» **Task prompt**: Pick out every line in the records below that contains the word "Select", and copy each one unchanged.

» **Excerpted data**:
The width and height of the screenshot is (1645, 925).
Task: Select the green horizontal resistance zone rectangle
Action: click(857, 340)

==

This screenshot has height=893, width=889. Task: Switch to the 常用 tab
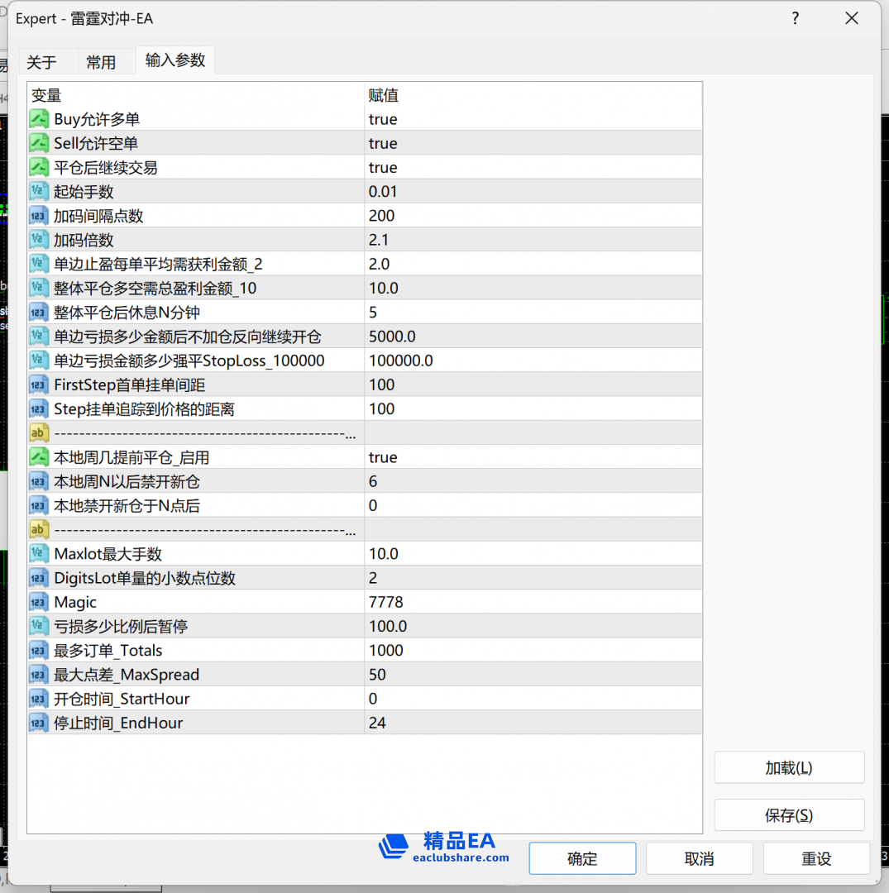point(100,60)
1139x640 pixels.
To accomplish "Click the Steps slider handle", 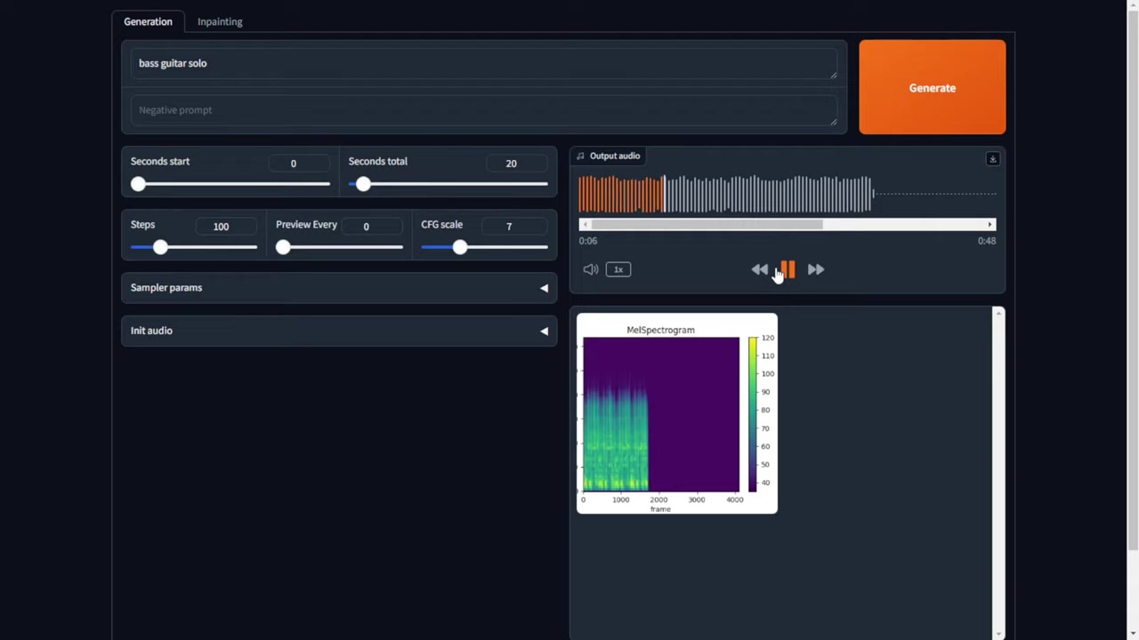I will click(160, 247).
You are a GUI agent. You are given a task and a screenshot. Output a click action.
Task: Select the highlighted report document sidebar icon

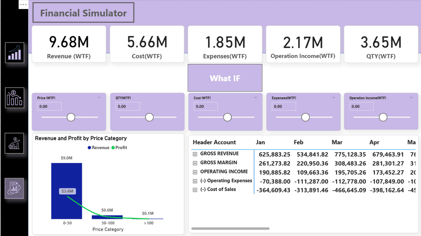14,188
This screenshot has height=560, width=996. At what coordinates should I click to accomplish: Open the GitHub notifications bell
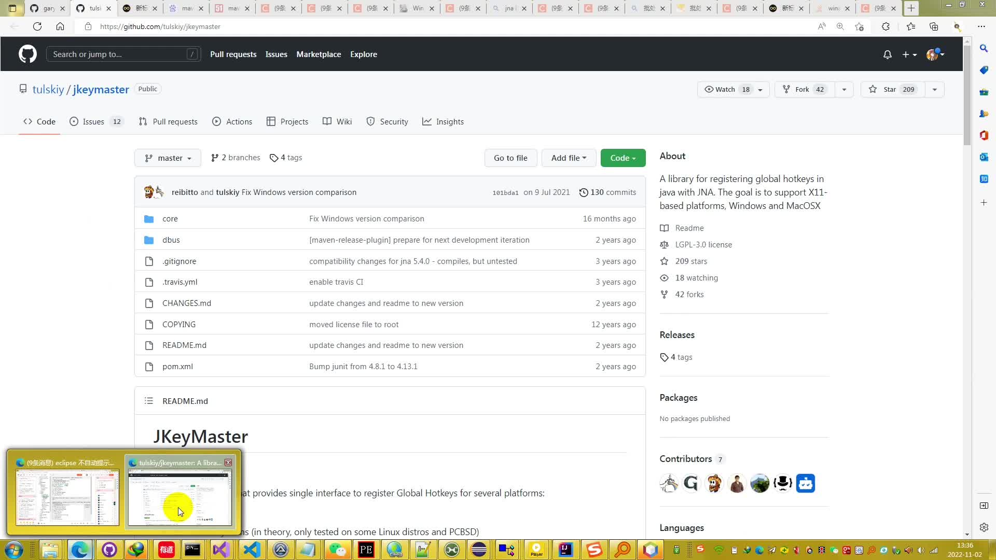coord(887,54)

» **Output**:
Task: Select the green horizontal resistance zone rectangle
Task: Select the highlighted report document sidebar icon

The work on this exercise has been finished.